### Source data
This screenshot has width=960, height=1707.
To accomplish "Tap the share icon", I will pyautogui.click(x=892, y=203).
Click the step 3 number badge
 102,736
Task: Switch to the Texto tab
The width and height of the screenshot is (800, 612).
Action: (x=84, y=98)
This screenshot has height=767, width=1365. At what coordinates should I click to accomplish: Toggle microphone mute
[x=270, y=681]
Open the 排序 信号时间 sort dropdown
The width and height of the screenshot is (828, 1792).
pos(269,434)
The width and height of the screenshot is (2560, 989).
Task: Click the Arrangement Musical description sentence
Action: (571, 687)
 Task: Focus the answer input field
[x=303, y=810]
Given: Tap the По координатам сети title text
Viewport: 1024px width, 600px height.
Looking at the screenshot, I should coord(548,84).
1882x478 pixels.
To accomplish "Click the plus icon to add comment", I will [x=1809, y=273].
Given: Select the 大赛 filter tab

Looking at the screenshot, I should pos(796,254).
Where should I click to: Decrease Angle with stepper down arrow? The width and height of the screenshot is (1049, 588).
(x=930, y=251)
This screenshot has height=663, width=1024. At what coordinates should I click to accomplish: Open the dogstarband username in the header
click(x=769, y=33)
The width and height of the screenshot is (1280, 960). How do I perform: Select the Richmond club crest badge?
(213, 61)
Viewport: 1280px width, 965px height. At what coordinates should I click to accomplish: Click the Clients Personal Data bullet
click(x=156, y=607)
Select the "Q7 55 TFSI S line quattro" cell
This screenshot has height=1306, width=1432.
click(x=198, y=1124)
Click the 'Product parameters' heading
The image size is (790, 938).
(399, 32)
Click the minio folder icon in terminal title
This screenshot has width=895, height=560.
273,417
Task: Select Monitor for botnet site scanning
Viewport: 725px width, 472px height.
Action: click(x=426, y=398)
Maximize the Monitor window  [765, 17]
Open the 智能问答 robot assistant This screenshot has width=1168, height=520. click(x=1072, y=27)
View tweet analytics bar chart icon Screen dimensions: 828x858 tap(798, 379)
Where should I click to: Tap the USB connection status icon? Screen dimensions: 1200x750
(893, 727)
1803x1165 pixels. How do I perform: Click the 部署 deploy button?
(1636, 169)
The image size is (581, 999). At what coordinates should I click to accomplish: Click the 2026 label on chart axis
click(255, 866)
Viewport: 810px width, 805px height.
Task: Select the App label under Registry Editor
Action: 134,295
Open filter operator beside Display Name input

### Exercise requirements
A complete answer gives every line of the records holding "will".

### Expected answer
To accomplish "Tap the share icon", I will pyautogui.click(x=892, y=203).
To accomplish "Click the plus icon to add comment", I will [x=1809, y=273].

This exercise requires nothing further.